[Assignment]
Please copy every line below that contains the string "checkbox".

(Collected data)
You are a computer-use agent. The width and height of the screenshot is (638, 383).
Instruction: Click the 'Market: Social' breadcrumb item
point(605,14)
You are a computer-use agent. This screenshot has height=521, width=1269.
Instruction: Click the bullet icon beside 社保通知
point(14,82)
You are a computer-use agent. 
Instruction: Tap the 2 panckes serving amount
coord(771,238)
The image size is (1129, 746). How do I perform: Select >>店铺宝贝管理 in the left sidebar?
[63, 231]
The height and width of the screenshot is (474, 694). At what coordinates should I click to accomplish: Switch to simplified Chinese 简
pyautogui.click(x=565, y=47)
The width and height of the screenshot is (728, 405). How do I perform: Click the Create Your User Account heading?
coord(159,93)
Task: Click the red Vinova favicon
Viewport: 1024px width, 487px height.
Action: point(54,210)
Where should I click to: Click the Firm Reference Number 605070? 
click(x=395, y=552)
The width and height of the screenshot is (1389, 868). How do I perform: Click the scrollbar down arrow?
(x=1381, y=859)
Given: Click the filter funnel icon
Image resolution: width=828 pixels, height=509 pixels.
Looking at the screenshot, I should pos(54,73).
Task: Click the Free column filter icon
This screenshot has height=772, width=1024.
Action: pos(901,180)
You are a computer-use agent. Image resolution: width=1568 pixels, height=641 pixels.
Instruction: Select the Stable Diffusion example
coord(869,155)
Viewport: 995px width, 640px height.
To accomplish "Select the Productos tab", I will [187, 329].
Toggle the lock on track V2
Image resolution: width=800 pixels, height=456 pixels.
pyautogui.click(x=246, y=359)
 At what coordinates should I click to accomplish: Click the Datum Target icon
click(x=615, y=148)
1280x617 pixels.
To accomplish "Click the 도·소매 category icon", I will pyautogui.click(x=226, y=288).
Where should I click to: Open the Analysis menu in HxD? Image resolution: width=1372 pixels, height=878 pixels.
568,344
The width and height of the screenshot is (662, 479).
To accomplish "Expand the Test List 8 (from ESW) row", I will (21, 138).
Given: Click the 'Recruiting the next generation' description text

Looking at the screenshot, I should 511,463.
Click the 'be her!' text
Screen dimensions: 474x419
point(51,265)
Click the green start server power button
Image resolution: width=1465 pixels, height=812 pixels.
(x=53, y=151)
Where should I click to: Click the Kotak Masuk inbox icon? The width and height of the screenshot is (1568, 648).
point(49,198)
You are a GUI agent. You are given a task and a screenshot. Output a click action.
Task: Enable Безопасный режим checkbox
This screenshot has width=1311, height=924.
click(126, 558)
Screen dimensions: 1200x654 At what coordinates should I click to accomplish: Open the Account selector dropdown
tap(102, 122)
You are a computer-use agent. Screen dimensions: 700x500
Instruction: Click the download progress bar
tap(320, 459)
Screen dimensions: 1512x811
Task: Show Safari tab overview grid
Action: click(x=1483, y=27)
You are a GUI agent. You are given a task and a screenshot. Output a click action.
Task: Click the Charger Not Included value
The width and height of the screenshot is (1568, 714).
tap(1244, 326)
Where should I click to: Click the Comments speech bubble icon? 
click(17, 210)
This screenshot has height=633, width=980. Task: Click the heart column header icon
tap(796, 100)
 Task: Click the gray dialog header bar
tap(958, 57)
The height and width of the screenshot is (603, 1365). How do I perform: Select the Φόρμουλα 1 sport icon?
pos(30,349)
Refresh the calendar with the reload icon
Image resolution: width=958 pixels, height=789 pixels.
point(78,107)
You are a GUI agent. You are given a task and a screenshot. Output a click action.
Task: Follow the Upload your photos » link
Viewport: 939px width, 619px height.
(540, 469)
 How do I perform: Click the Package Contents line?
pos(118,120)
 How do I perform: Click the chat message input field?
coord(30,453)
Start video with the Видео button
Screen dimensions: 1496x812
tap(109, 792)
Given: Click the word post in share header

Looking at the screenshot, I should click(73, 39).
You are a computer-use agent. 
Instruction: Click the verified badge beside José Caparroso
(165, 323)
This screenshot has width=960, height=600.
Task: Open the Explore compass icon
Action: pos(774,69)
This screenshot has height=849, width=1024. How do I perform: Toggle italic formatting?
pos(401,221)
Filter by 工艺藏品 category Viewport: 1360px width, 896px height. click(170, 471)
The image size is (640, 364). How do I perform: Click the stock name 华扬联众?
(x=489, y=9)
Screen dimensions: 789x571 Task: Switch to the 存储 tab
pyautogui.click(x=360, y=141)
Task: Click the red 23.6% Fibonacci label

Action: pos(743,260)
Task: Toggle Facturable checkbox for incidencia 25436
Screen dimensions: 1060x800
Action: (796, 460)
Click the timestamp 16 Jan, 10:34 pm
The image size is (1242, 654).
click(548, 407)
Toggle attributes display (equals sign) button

[Written solution]
Task: Enable Безопасный режим checkbox
Task: Toggle Facturable checkbox for incidencia 25436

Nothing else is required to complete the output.